> _Task statement_:
Reproduce the passage about quitting alcohol and listening to anxiety word for word, in full, keeping every line unchanged.

> _Document segment_:

-----

But as I always say: don’t take my word for it. Nothing is more powerful than your own experience. Do you feel better when you take a break from booze? A proper break - not a few days, a month at least - so you can start to get the positive affects. Is your anxiety less? Do you feel less stressed? Do you recover more quickly from spiralling thoughts?
What if your pain makes sense?
I’ve shared this quote before and I’m going to share it again because it’s just too good:
‘There are no enemies inside. Every part of us is trying to save our lives.’
- Ann Weiser Cornell
I believe that anxiety and depression are messengers. I believe the urge to drink is, too. The raging inner critic, the self doubt, the intrusive thoughts - all of them. They are all there for a reason: they are protecting you, they are trying to keep you safe.
When you can get still and listen to what is within you, welcome it and ask it what it needs, something miraculous can happen. When these fearful feelings and thoughts are acknowledged, when you say: I hear you, thank you for being here, you are welcome here, you belong - their charge can be diminished. They don’t need to scream to be heard. They unfold as they need to. Sometimes, they even fade away like vapour. This has been my experience. The practices of mindful self-compassion and Focusing have enabled me to do all this.
It’s only possible to practice these things consistently and to really feel their healing effects when we do them free from alcohol. Quitting booze opens the door to building a loving relationship with all that is within you. It tells your body and all its wise messengers: I am not going to try and escape from you anymore. I am going to sit with you and hear what you have to say.

-----

> _Entries supplied_:
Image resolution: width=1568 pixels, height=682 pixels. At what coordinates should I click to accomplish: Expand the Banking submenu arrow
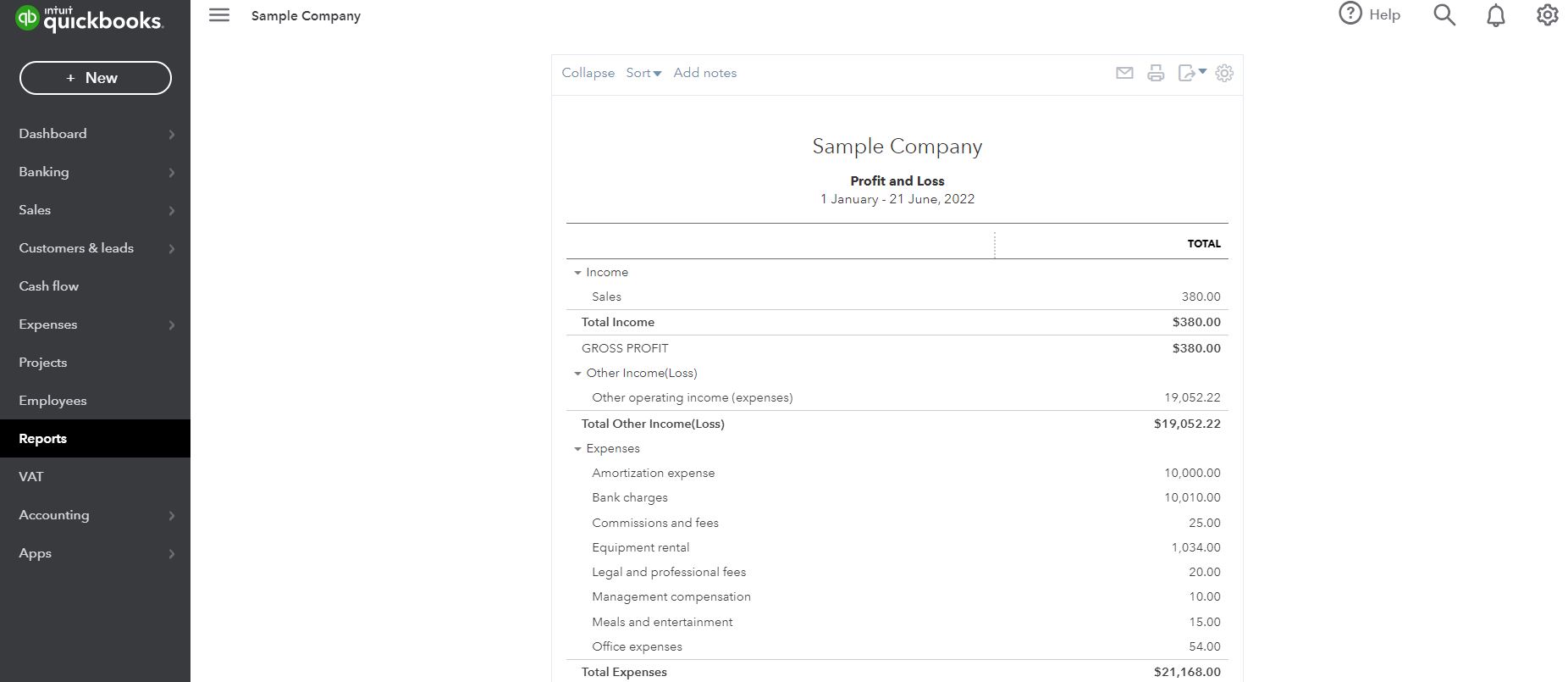pos(172,172)
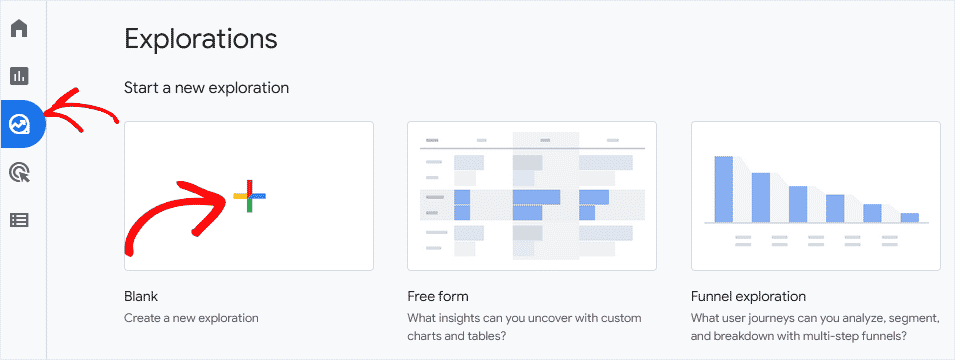
Task: Select the highlighted Explore icon
Action: tap(19, 124)
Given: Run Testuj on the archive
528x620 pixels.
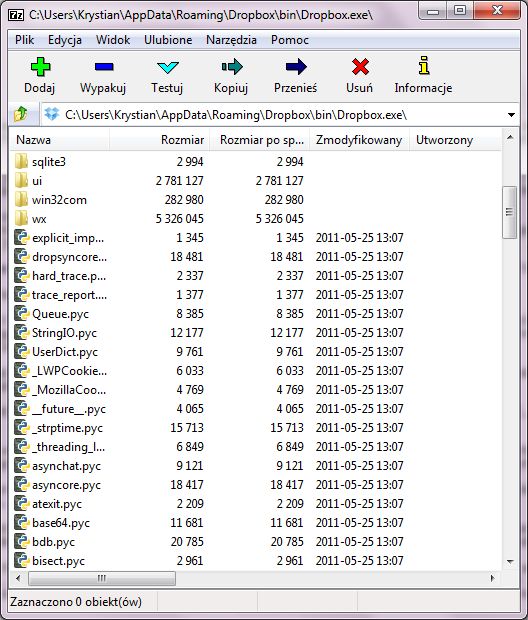Looking at the screenshot, I should pos(167,76).
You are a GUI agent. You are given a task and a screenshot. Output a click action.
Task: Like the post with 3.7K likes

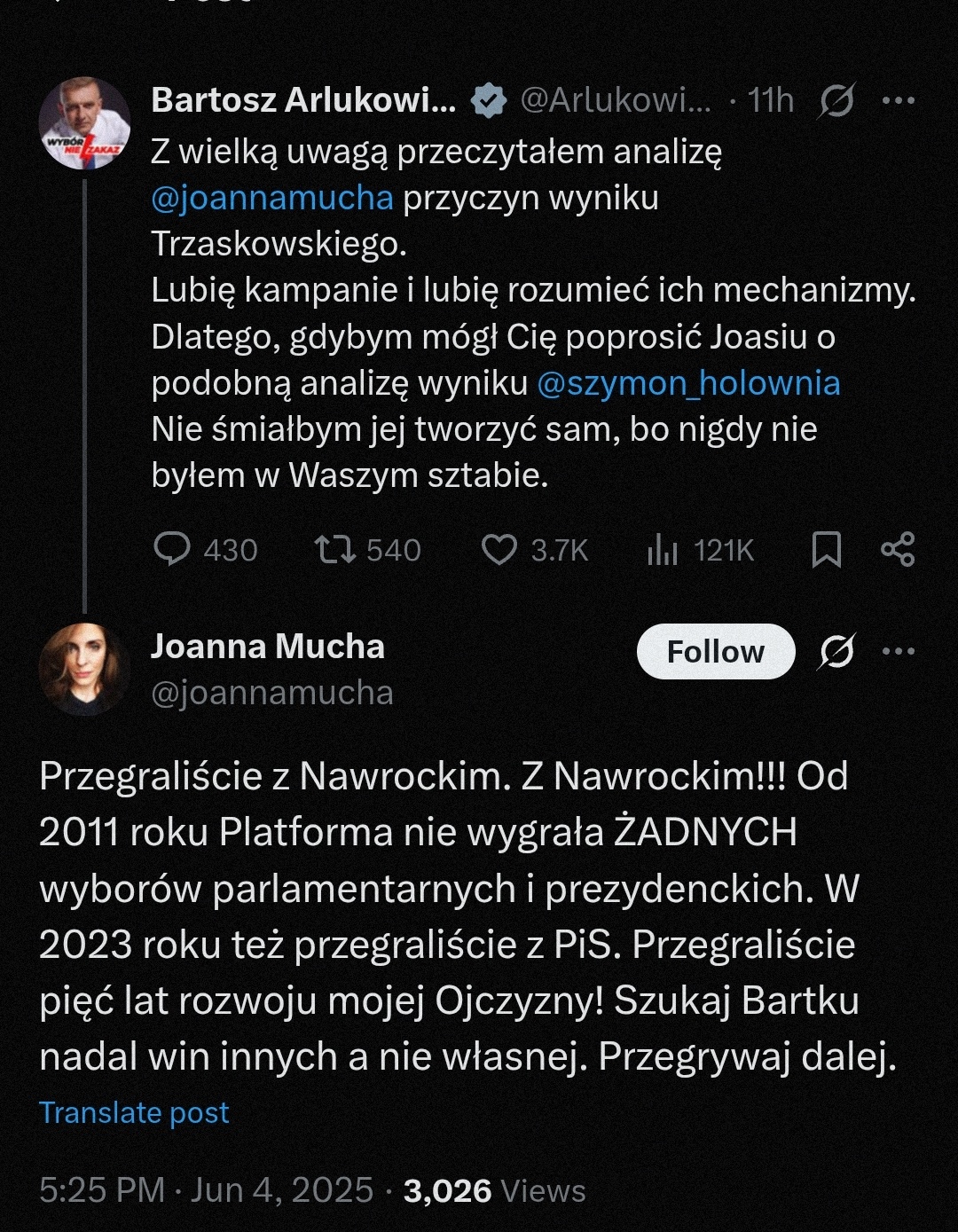pos(499,549)
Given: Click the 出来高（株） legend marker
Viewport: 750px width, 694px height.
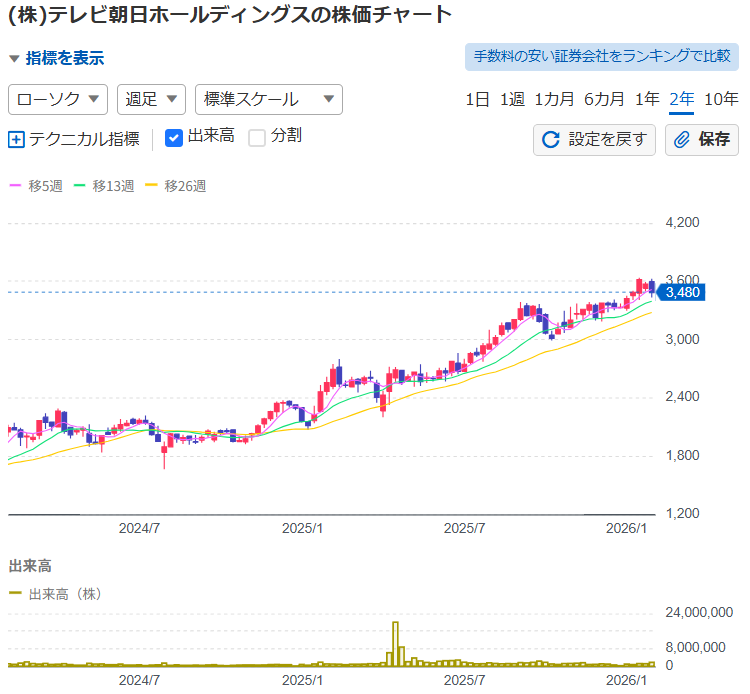Looking at the screenshot, I should pyautogui.click(x=15, y=594).
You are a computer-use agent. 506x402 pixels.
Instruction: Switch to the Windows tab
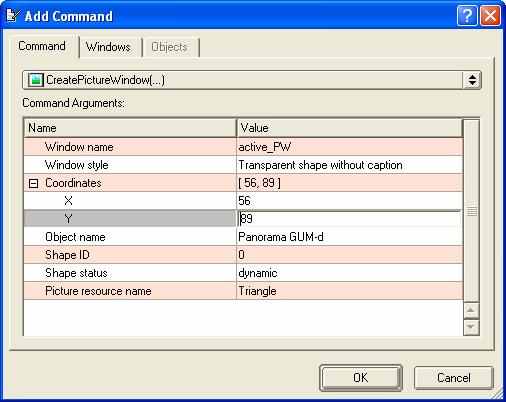108,47
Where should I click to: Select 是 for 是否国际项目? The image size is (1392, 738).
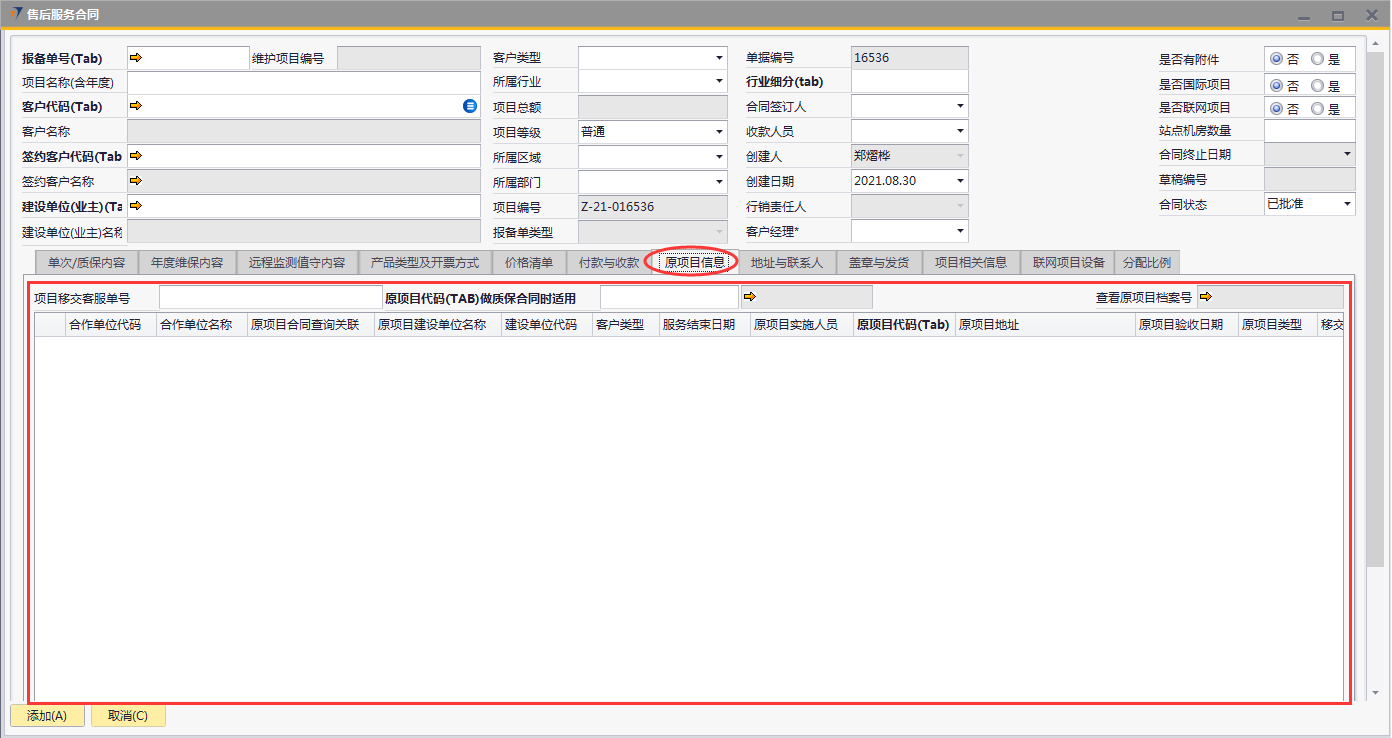coord(1317,85)
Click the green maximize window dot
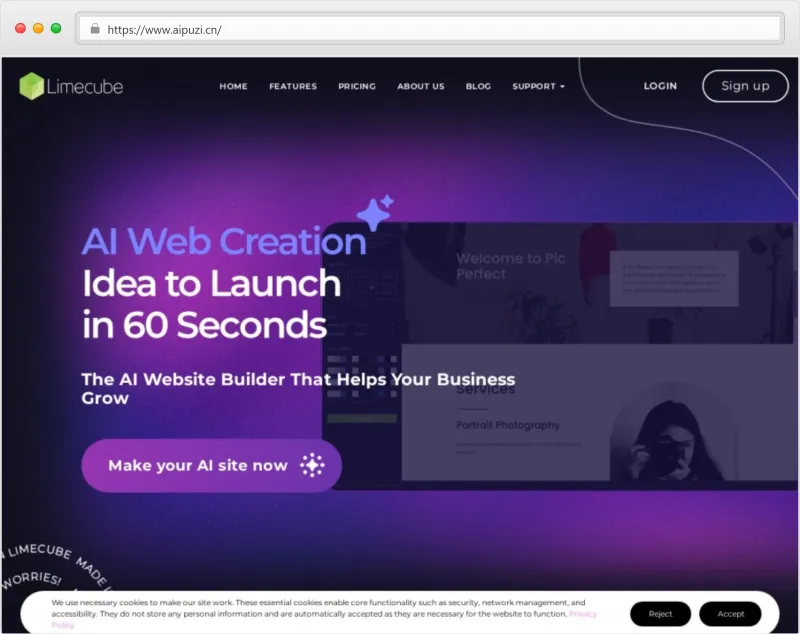Image resolution: width=800 pixels, height=634 pixels. tap(56, 29)
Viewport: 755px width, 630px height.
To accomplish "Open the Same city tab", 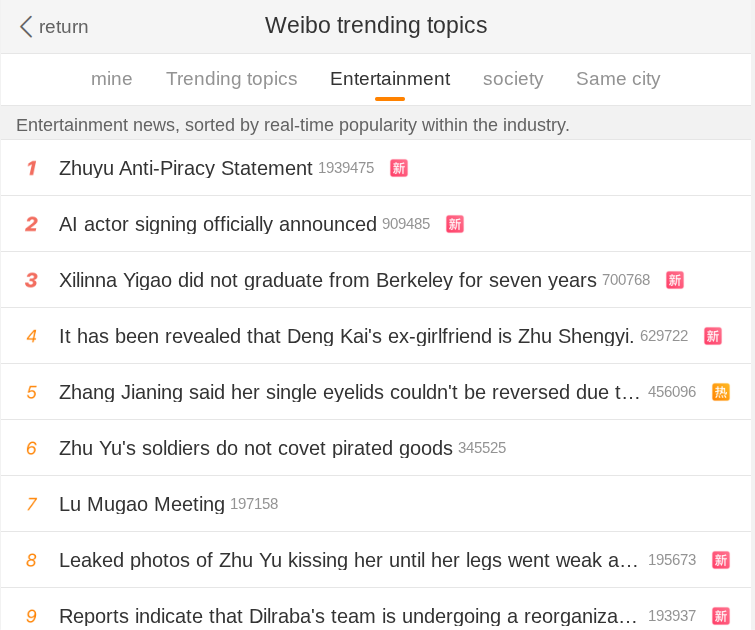I will pyautogui.click(x=618, y=79).
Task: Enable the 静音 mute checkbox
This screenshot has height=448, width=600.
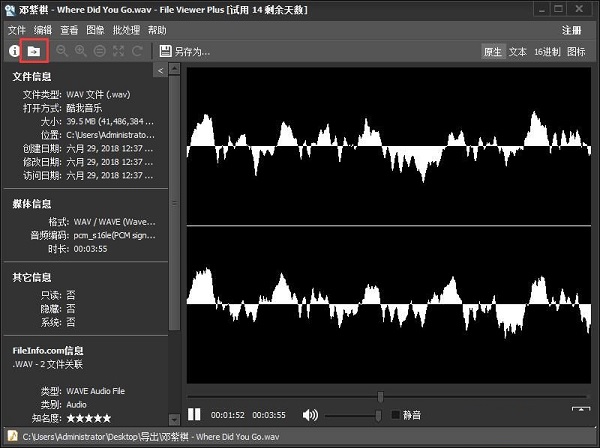Action: (396, 414)
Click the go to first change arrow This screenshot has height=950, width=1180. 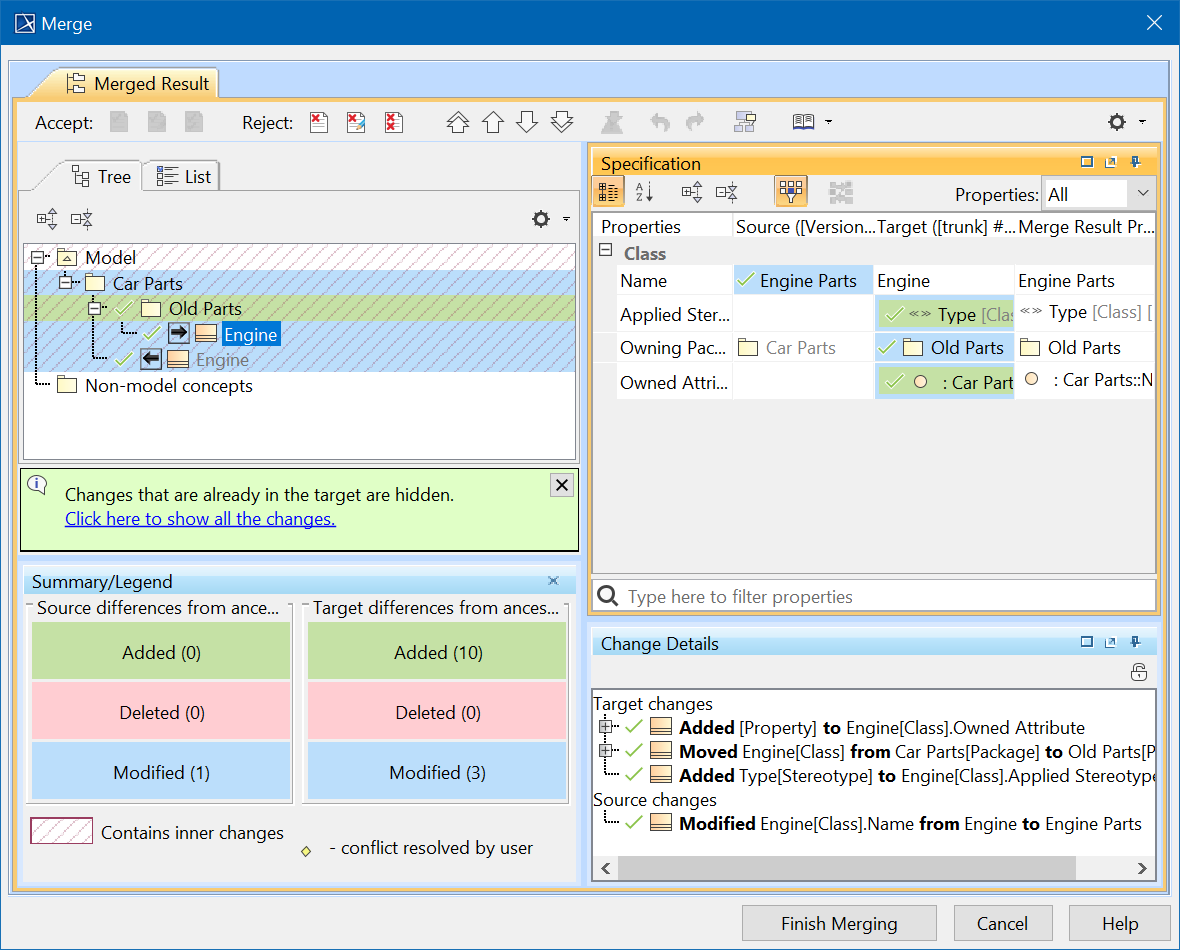click(x=457, y=122)
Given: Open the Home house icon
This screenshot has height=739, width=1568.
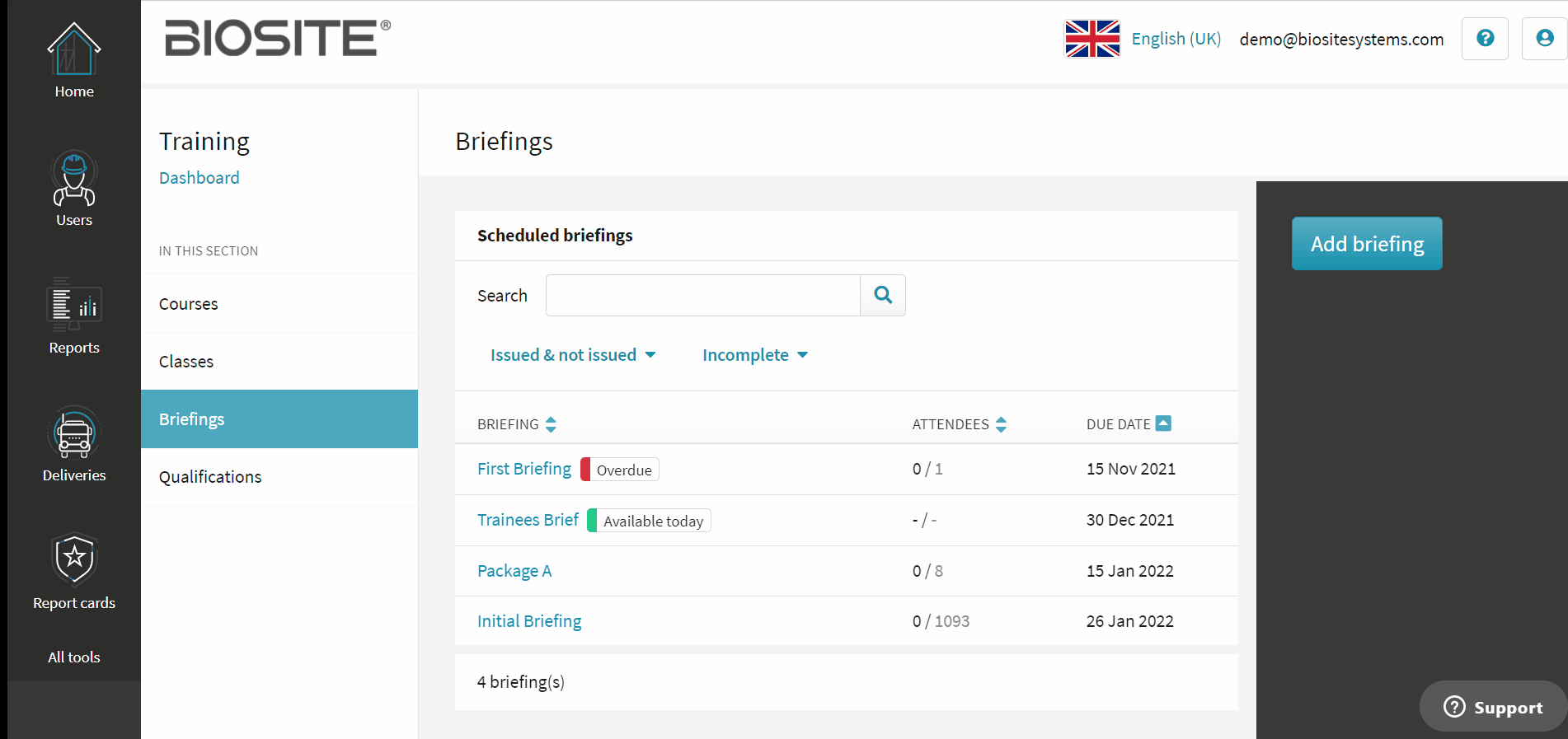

-----

> _Answer area_:
But as I always say: don’t take my word for it. Nothing is more powerful than your own experience. Do you feel better when you take a break from booze? A proper break - not a few days, a month at least - so you can start to get the positive affects. Is your anxiety less? Do you feel less stressed? Do you recover more quickly from spiralling thoughts?
What if your pain makes sense?
I’ve shared this quote before and I’m going to share it again because it’s just too good:
‘There are no enemies inside. Every part of us is trying to save our lives.’
- Ann Weiser Cornell
I believe that anxiety and depression are messengers. I believe the urge to drink is, too. The raging inner critic, the self doubt, the intrusive thoughts - all of them. They are all there for a reason: they are protecting you, they are trying to keep you safe.
When you can get still and listen to what is within you, welcome it and ask it what it needs, something miraculous can happen. When these fearful feelings and thoughts are acknowledged, when you say: I hear you, thank you for being here, you are welcome here, you belong - their charge can be diminished. They don’t need to scream to be heard. They unfold as they need to. Sometimes, they even fade away like vapour. This has been my experience. The practices of mindful self-compassion and Focusing have enabled me to do all this.
It’s only possible to practice these things consistently and to really feel their healing effects when we do them free from alcohol. Quitting booze opens the door to building a loving relationship with all that is within you. It tells your body and all its wise messengers: I am not going to try and escape from you anymore. I am going to sit with you and hear what you have to say.